Magnetocrystalline anisotropy of Y2Fe17-xGax

A detailed study of the structural and magnetic properties of Y2Fe17-xGax (x = 0-8) has been carried out to investigate the effects of Ga substitution on the Fe sublattice magnetic properties in general, and magnetocrystalline anisotropy, in particular. Powder X-ray diffraction reveals a structural transition from the hexagonal Th2Ni17 structure for low Ga concentrations to a rhombohedral Th2Zn17 structure for high Ga concentrations, with a critical Ga concentration of x(c) similar to 3. An expansion of the unit cell volume with Ga substitution, with a slope of about 2.9 Angstrom(3)/f.u./Ga atom, is observed.

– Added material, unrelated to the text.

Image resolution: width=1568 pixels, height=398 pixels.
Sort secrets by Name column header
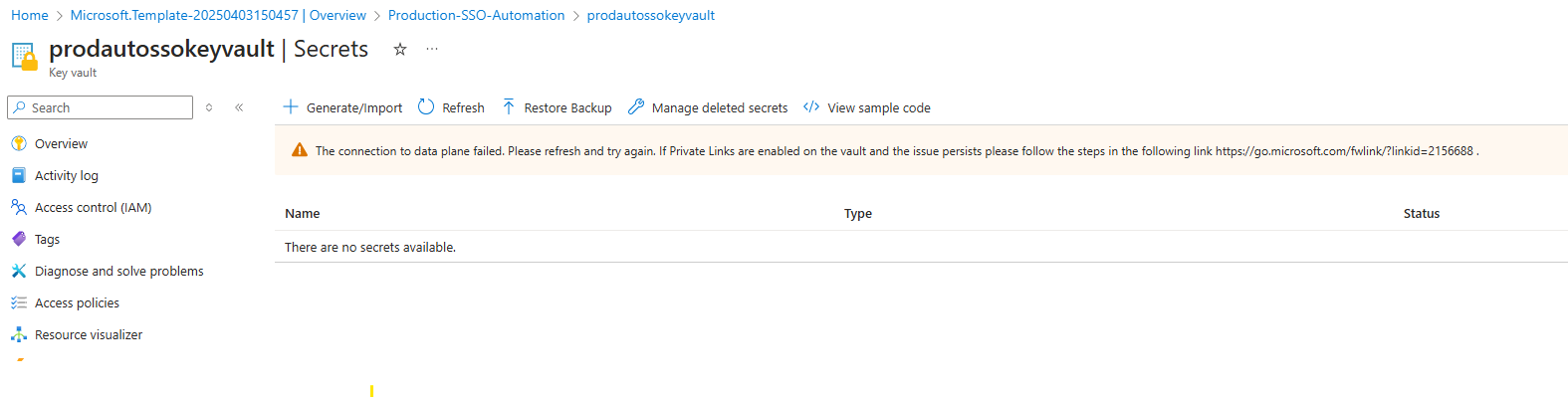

This expansion saturates x similar to 6. A simple model which can be used to extract the anisotropy constant from the magnetization data of magnetically aligned fixed powder samples (in the case of K-1 < 0) is proposed. The anisotropy field has a linear dependence on Ga substitution concentration, with a slope of similar to + 0.64 T/Ga atom. The planar anisotropy of Y2Fe17-xGax is weakened by Ga substitution and becomes uniaxial at Y2Fe11Ga6, The linear increase in the anisotropy field can be explained by the changes in the electronic structure after Ga substitution, The Curie temperature shows a maximum at x similar to 3-4, which is in agreement with the literature value for substituted R(2)Fe(17-x)T(x) (T=Al, Ga, Si, Ti,...) compounds. The average Fe magnetic moment in Y2Fe17-xGax varies from 2.06 mu(B), for x=0 to 1.83 mu(B) for x=4 at 10 K. The electronic structure plays a more important role than the atomic size in determining the magnetic properties of the 2:17 phases.